The eye sore that is Tolka Park cannot be glossed over. There is a welcoming feel to the place, but facilities remain lightyears behind League of Ireland standards, which are already “horrific” in comparison to the GAA.
Duff was adamant that this newly created Shels squad will now believe that they belong in the company of St Pat’s, who remain the second or third best side in the league, even if a re-watch of Friday’s defeat suggests an entirely different reality.
“It was a massive night in my life,” said Duff before retreating to Kilmacanogue for some tasty pinot noir. “I know for the players it was the biggest game some of them ever played in... they have showed what they can offer.
“Bizarre as it sounds, we have lost 3-0, okay, we move on, but I think tonight gives them an awful lot of belief.”

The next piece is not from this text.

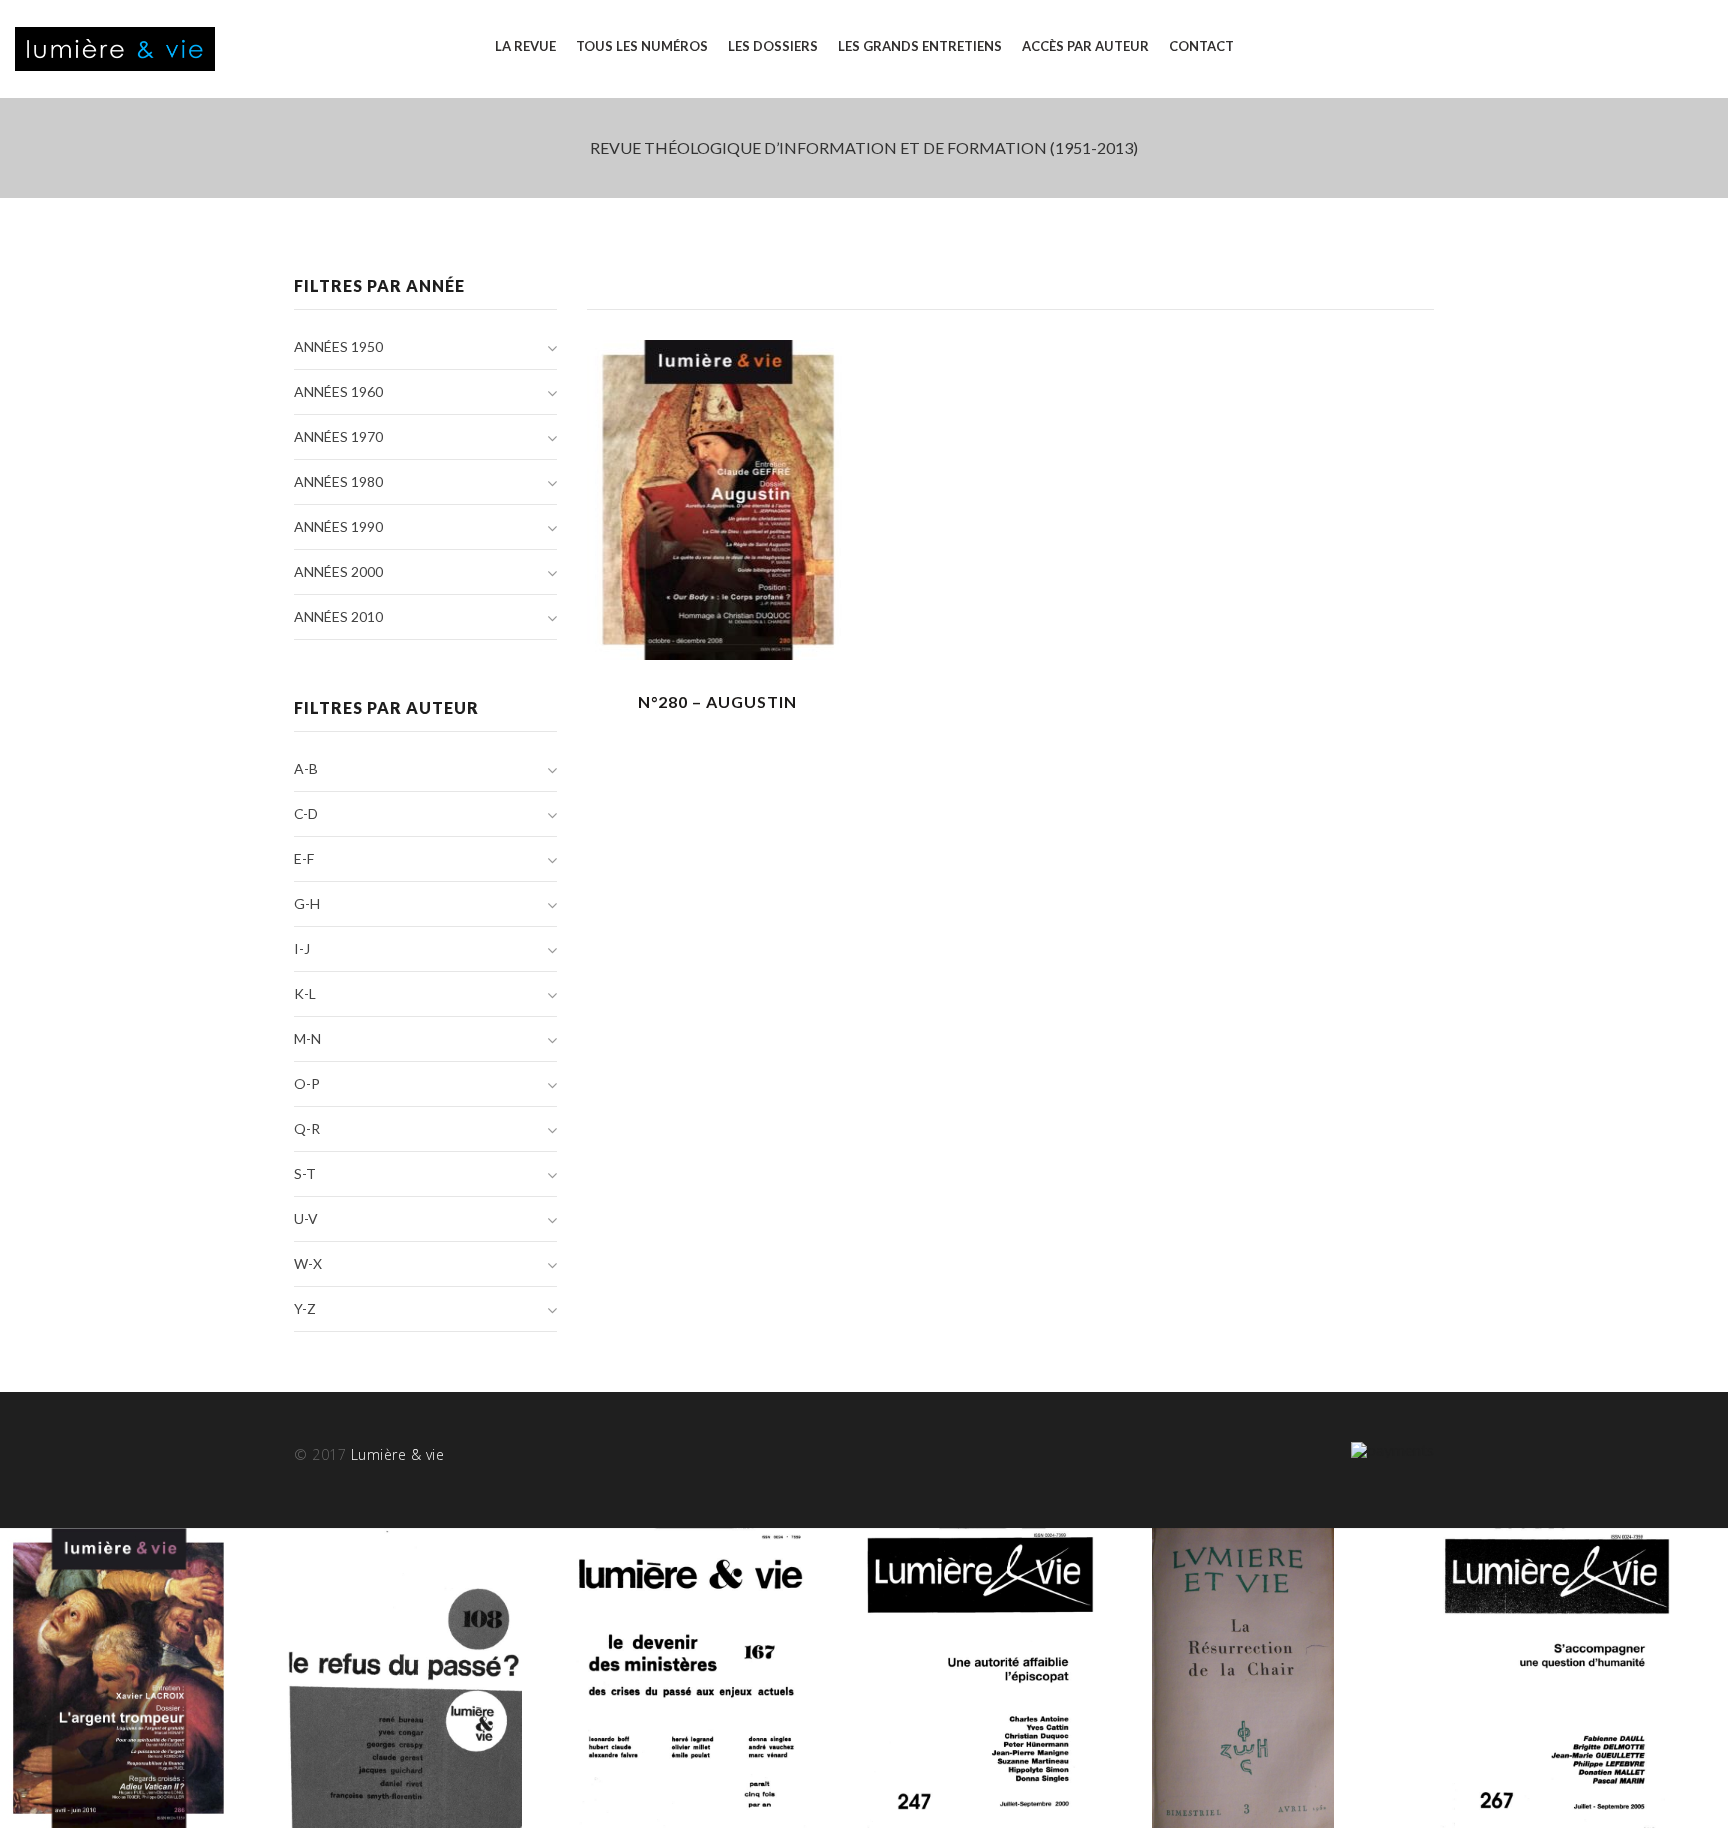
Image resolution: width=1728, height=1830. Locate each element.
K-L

St Pat’s, already surging from last year’s FAI Cup success, should posess enough firepower to keep pace with Shamrock Rovers. They have a rare street-footballer in Chris Forrester, with Billy King and Darragh Burns both capable of scoring sensational goals while the arrival of the Doyles, Eoin and Mark, brings a fresh dimension to their attack.
“I don’t think three-nil is a fair reflection on the game,” Duff protested. “There is the disappointment of losing but the lads were brilliant, they never felt threatened in the game. It was sets and transition football [that beat us] but when Pat’s had the football we had a good shape.
“At half-time I got rather animated because I wanted them to know that, yeah we went in one-nil down, but that first 45 minutes was good for them to know that they absolutely belong here. And to believe and go back out and give more, if they can, because we are fit enough.
“They know what we have signed up for. We’ll pick them up and go again.”
Up to Drogheda go Shels next Friday in search of usable evidence that they “absolutely belong” in the Premier Division.